*** Supplied material ***
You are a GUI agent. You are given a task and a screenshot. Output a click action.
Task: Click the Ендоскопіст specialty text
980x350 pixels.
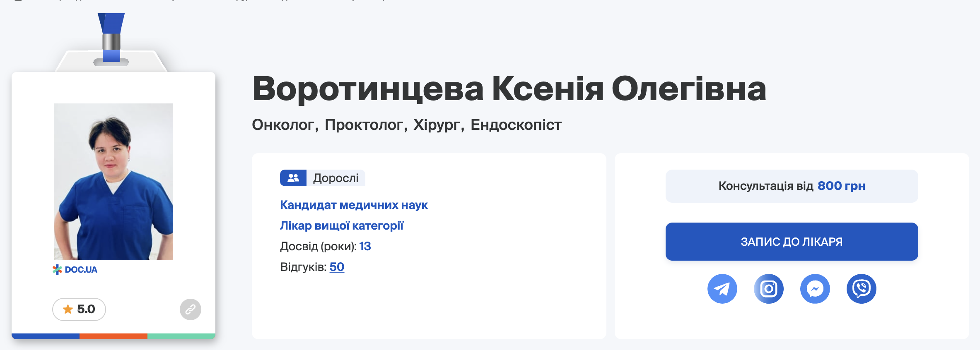(x=516, y=125)
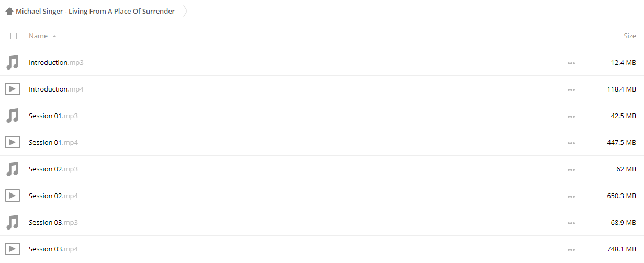This screenshot has width=644, height=263.
Task: Open the three-dot menu for Session 02.mp3
Action: point(571,170)
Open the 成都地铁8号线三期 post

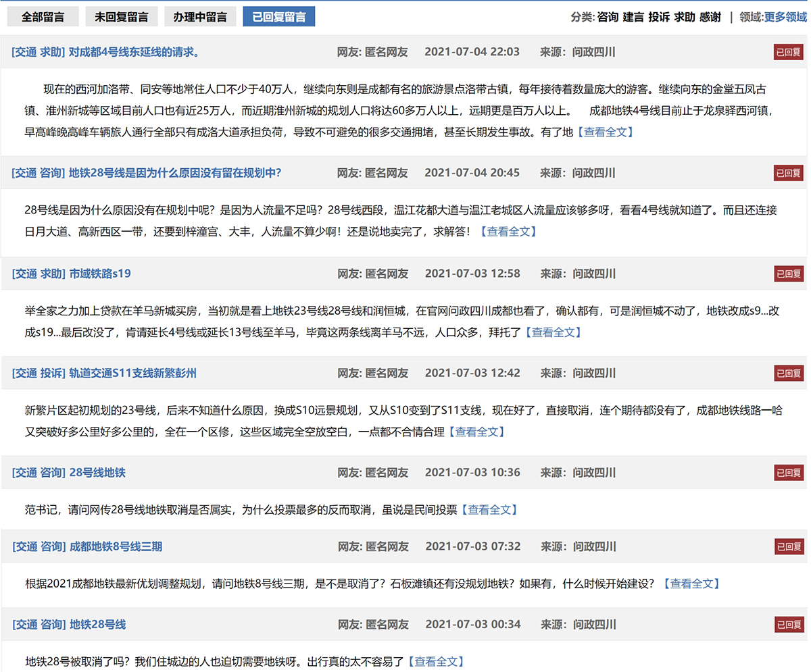click(116, 546)
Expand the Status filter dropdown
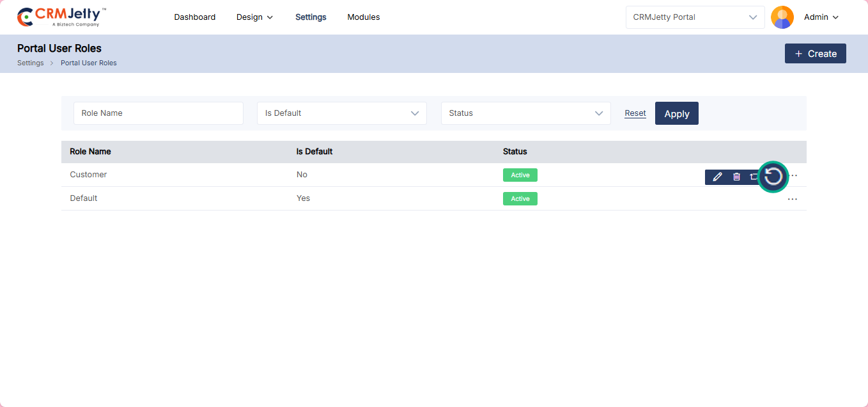868x407 pixels. click(525, 113)
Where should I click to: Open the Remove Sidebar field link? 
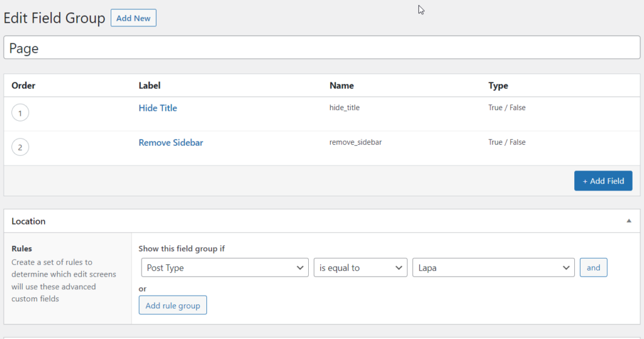171,143
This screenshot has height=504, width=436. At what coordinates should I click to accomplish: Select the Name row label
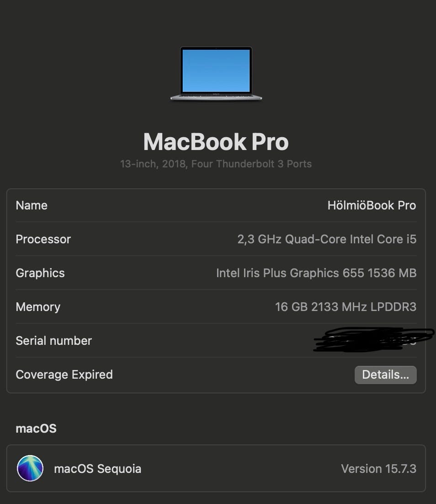32,205
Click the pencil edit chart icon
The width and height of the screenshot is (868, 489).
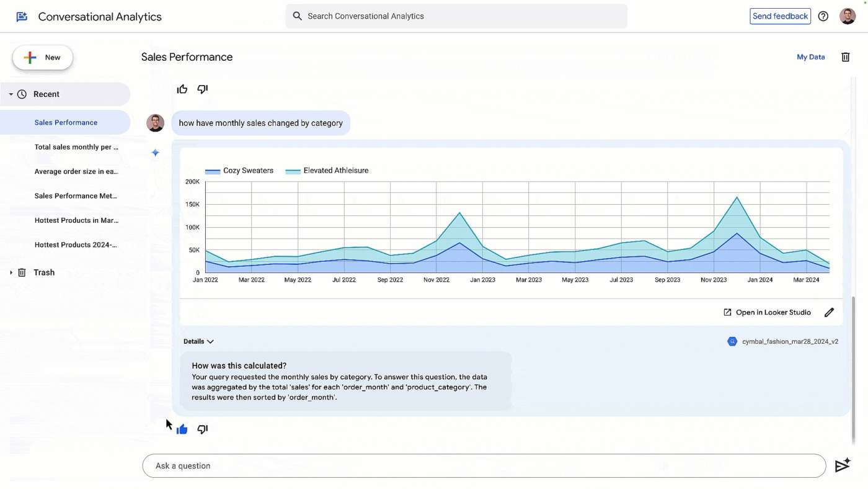829,313
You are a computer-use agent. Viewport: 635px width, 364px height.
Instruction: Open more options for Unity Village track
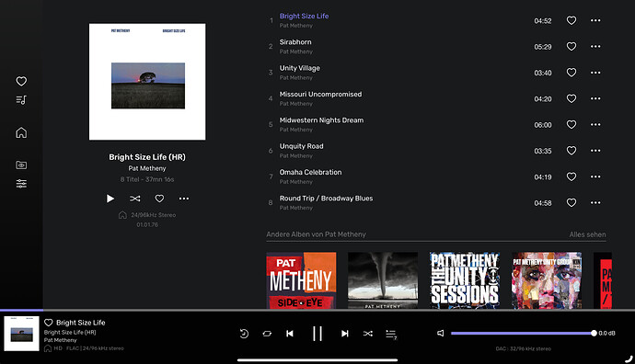(x=595, y=73)

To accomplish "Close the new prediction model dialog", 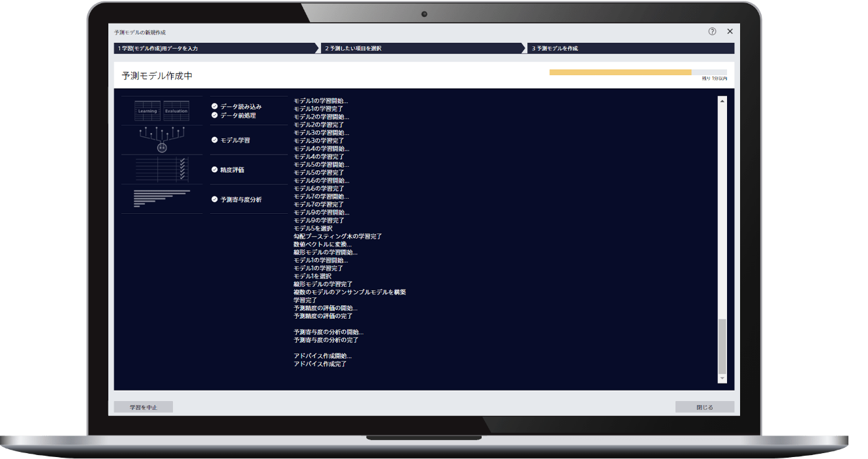I will (730, 31).
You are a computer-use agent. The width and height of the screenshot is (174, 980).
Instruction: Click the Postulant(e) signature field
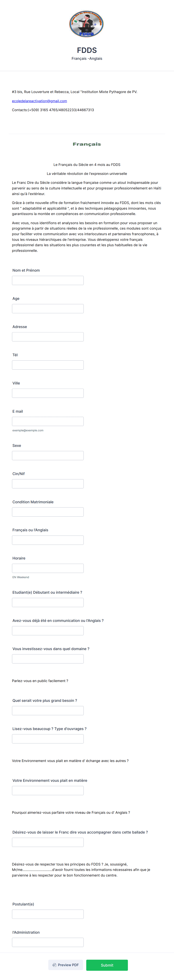(48, 914)
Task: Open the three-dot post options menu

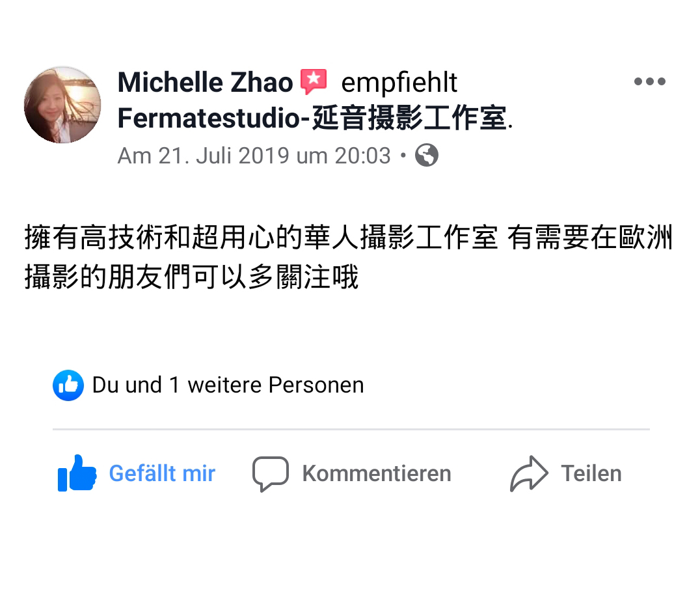Action: 649,81
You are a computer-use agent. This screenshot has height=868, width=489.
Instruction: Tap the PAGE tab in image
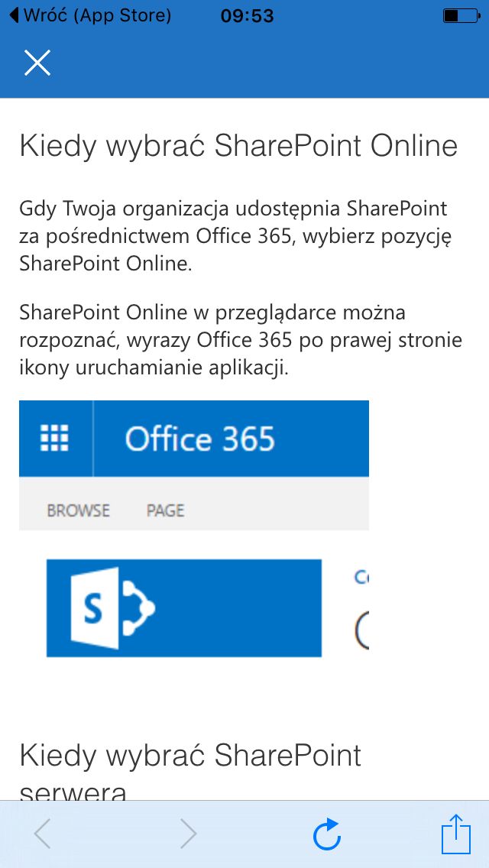pyautogui.click(x=165, y=510)
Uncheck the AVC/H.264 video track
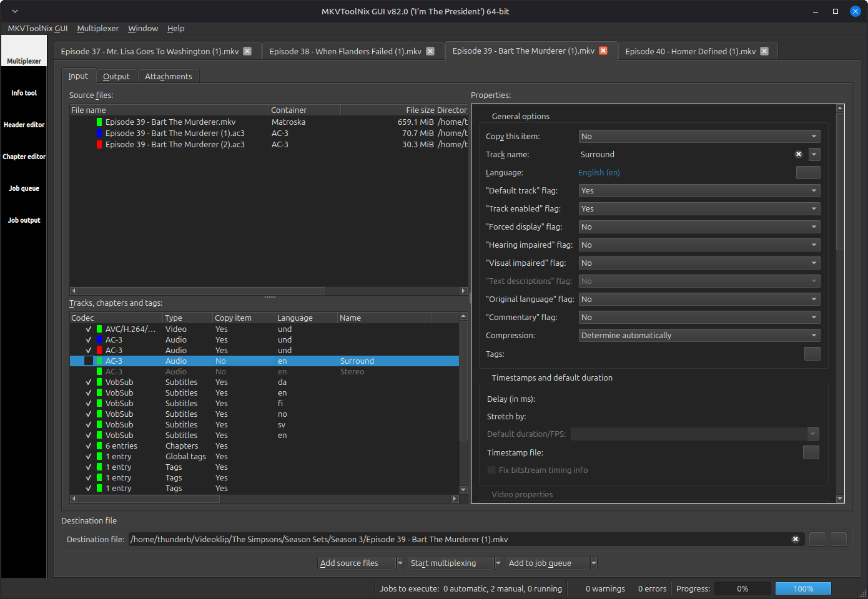 click(89, 329)

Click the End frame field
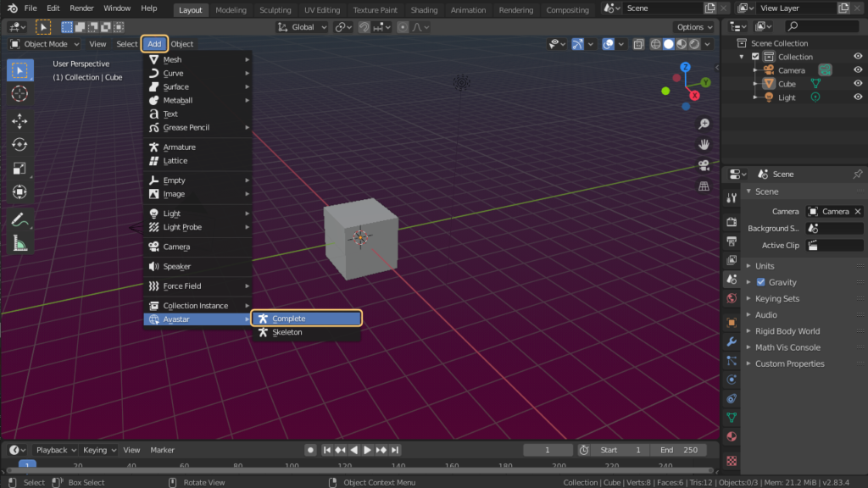tap(678, 450)
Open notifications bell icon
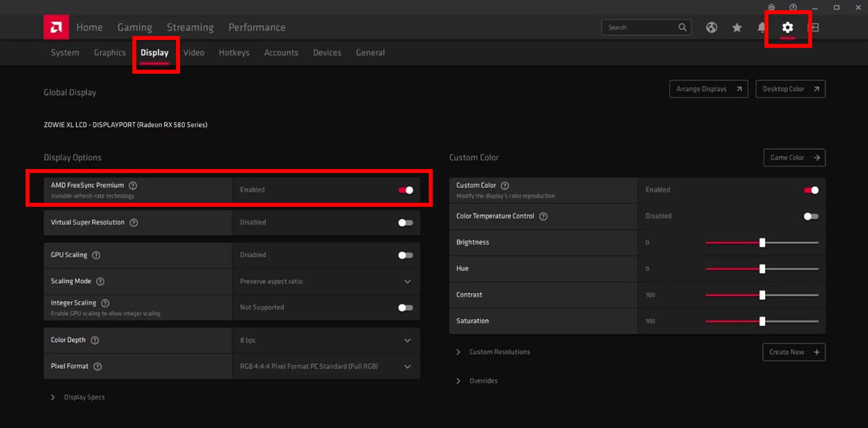 coord(762,28)
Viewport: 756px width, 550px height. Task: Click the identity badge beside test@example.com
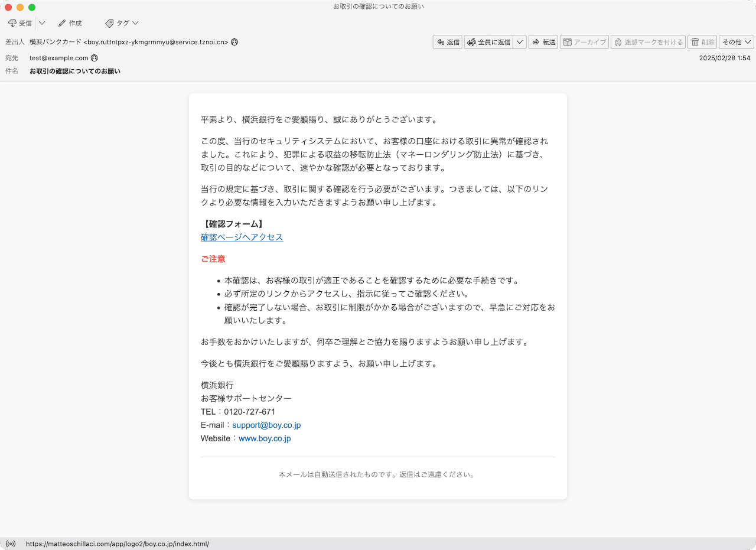(x=95, y=58)
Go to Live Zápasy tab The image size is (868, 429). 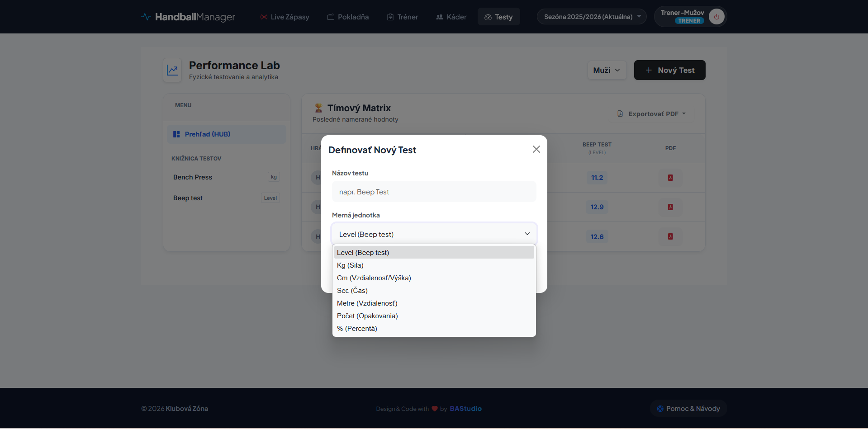tap(285, 17)
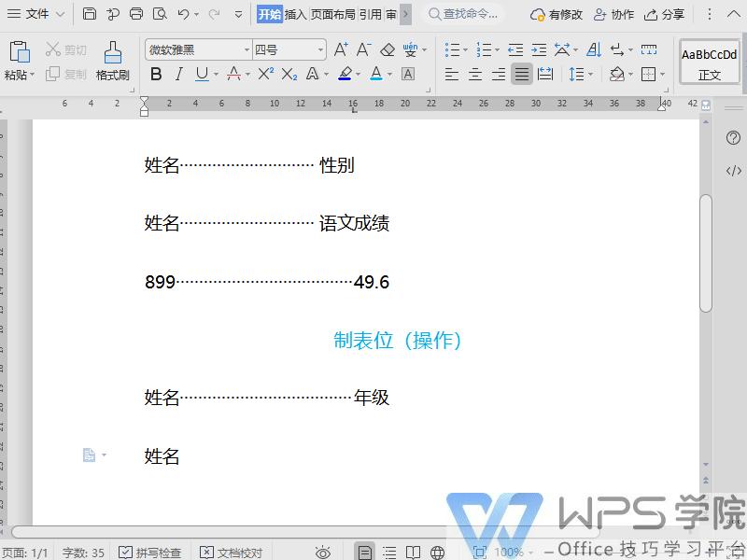Click the 分享 share button
This screenshot has width=747, height=560.
(665, 14)
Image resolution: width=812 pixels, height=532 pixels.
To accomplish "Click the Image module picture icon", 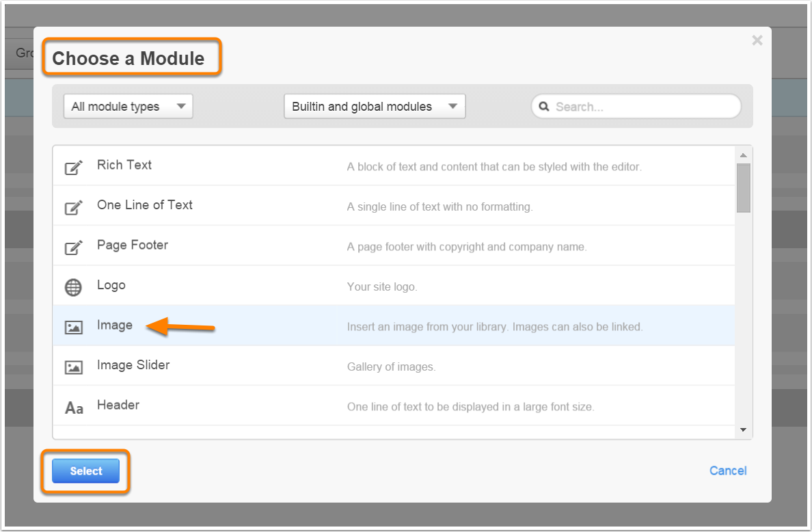I will click(73, 327).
*** End of Supplied material ***
### Directions:
State how many lines of the data above contain the string "agent", leaving out everything but the number.

### Expected output:
4